Text section
· · · · · · ·

Ok, So I was able to do some small work on the box. Taking 30+ minutes to setup, teardown and clean, only gives me about an hour a night to work on it and some nights none at all. Here are some additional pictures of the sub box build.

I caulk all the interior cracks to make sure there are no leaks. I also added the filler piece to cover the notch in the side.

















I placed all the braces back in, did another double check to make sure sub fit, and it does. I also took some pics of the sub temporarily shown in box. The braces are not screwed down yet. That assembly should be done over the weekend.










































I am hoping to have the final product by EOD Sunday. However, my weekend gets busier with family stuff as the minutes get closer to Saturday.


----------



## carlr (Feb 27, 2011)

That box is really coming out nicely!


----------



## dougc (Oct 24, 2009)

Nice work on the sub enclosure with proper material. Very nice!


----------



## WLDock (Sep 27, 2005)

Nice build. That's the car I'm lusting after.


----------



## j4gates (Jan 1, 2016)

Very nice work. Always love seeing accurate cuts with angles.


----------



## johnbooth3 (Feb 26, 2008)

Ok, So the box is done. Need to do some small clean up but it is done. Finally. This is by far the best box I have built. I have only built 6-8 sub boxes over my life time, but this is by far the most complicated and yet best tolerance box I have ever built. I am usually way off on something and have to use a lot of sanding/caulking to make it fit. Not this box. I took my time, studied others success, bought quality tools, and the results speak for itself.

Braces in place, glued/nailed/screwed together and placed inside box.


















Box with front placed on it:

















Box Finished:

























































Moment of truth. Does it fit in its finished form? YES!!!

































I hope to start working on amp racks next. Maybe I will get them done before the end of the month, then move onto wiring which will take some time. I may end up taking a Thursday/Friday off to work a four day weekend to take the car apart, pull the wire, finalize the sound proofing and put back together. I see the light, although it is still very small. Enjoy

Edited: Fixed Picture links. Had issue last night with PhotoBucket, so hopefully this fixes it.


----------



## juiceweazel (Jul 28, 2014)

Photos aren't showing up?


----------



## johnbooth3 (Feb 26, 2008)

Try it now. I had an issue with PhotoBucket last night not loading pictures, so I went another route but it seems that didn't work. PhotoBucket seems to be working now, so let me know if it doesn't work.


----------



## juiceweazel (Jul 28, 2014)

Photos are coming up now, thanks. This box build is pretty awesome. Where most would have just done glass, you took wood work to a whole new level. Great work! I'm looking forward to hearing your first listening impressions.


----------



## johnbooth3 (Feb 26, 2008)

juiceweazel said:


> Photos are coming up now, thanks. This box build is pretty awesome. Where most would have just done glass, you took wood work to a whole new level. Great work! I'm looking forward to hearing your first listening impressions.




Thanks. I don't like fiberglass boxes as you can't guarantee box size. This provided me the exact box size. I'm glad it looks exactly how I imagined it. 


Sent from my iPhone using Tapatalk


----------



## adrianp89 (Oct 14, 2007)

Awesome work on the box!

· · · · · · ·

Provided information
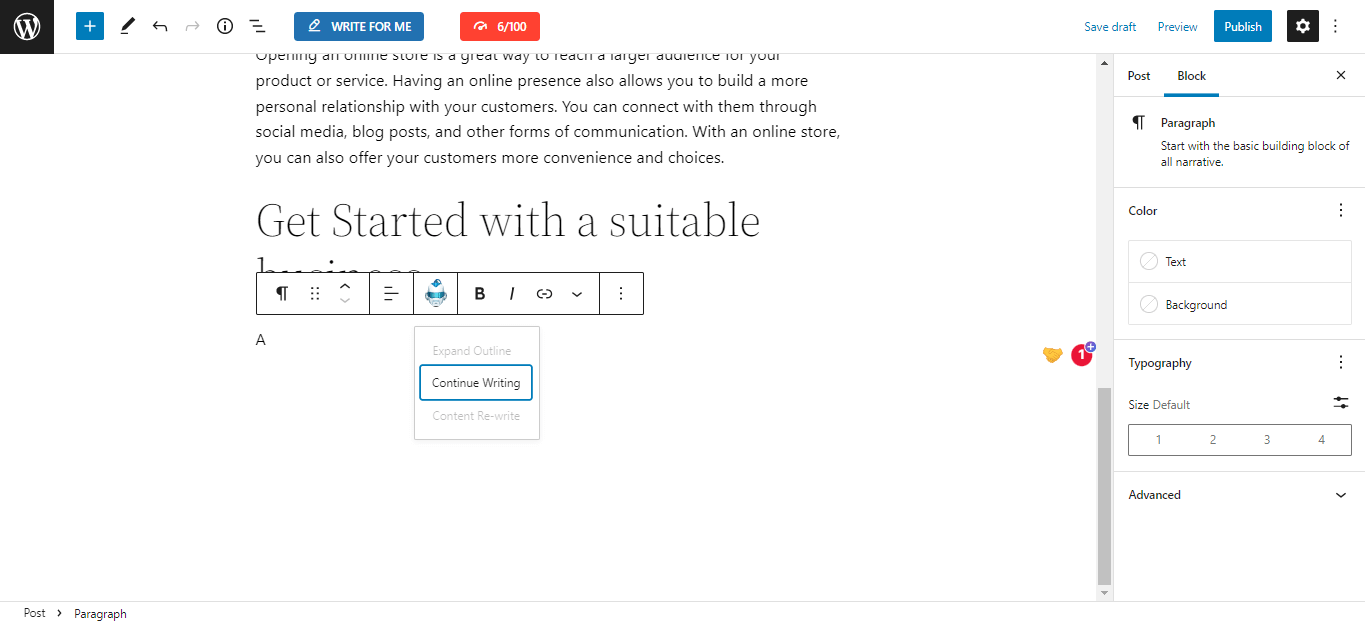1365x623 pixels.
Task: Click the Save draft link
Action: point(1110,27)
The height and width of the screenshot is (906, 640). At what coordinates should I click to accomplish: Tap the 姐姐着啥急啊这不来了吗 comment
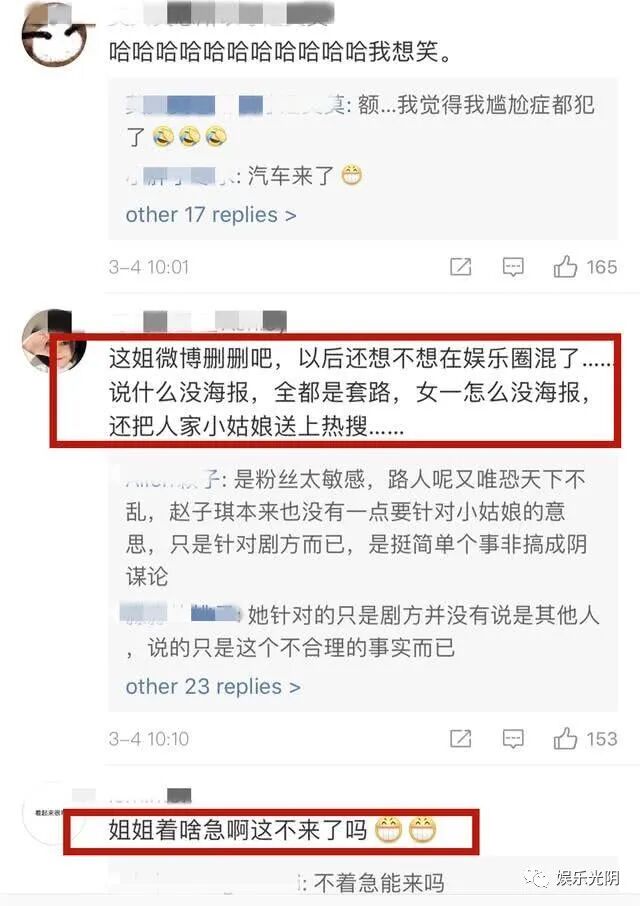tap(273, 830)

· · · · · · ·

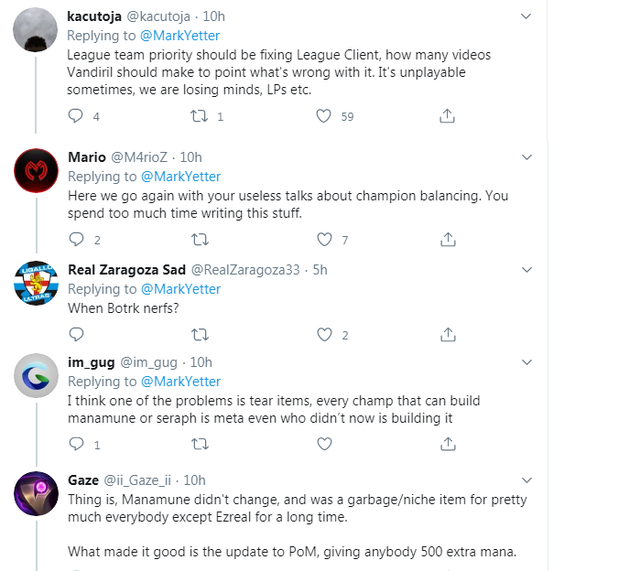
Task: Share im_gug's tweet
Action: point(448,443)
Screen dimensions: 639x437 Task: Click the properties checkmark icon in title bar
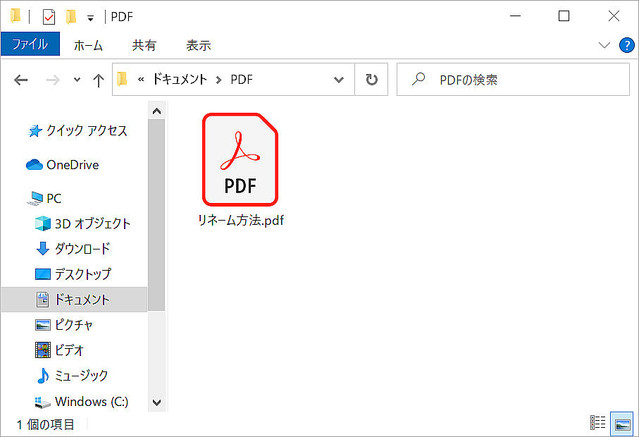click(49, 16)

· · · · · · ·

Things to do
a. Say whether each statement agrees with the thread on the sub box build, answering yes or no and quoting the words of the thread that decide it: (i) The builder caulked the interior cracks to prevent leaks. (ii) The builder prefers fiberglass boxes. (iii) The builder has built more than twenty sub boxes.
b. From the entries, pull out the lines starting at the one that has "The height and" and ending after the one that has "tap(273, 830)", repeating them word for word. Leave the pictures out.
The forum thread and the entries come from unrelated sources.

The results
a.
(i) Yes: "I caulk all the interior cracks to make sure there are no leaks."
(ii) No: "I don't like fiberglass boxes as you can't guarantee box size."
(iii) No: "I have only built 6-8 sub boxes over my life time"

b.
The height and width of the screenshot is (906, 640). At what coordinates should I click to accomplish: Tap the 姐姐着啥急啊这不来了吗 comment
tap(273, 830)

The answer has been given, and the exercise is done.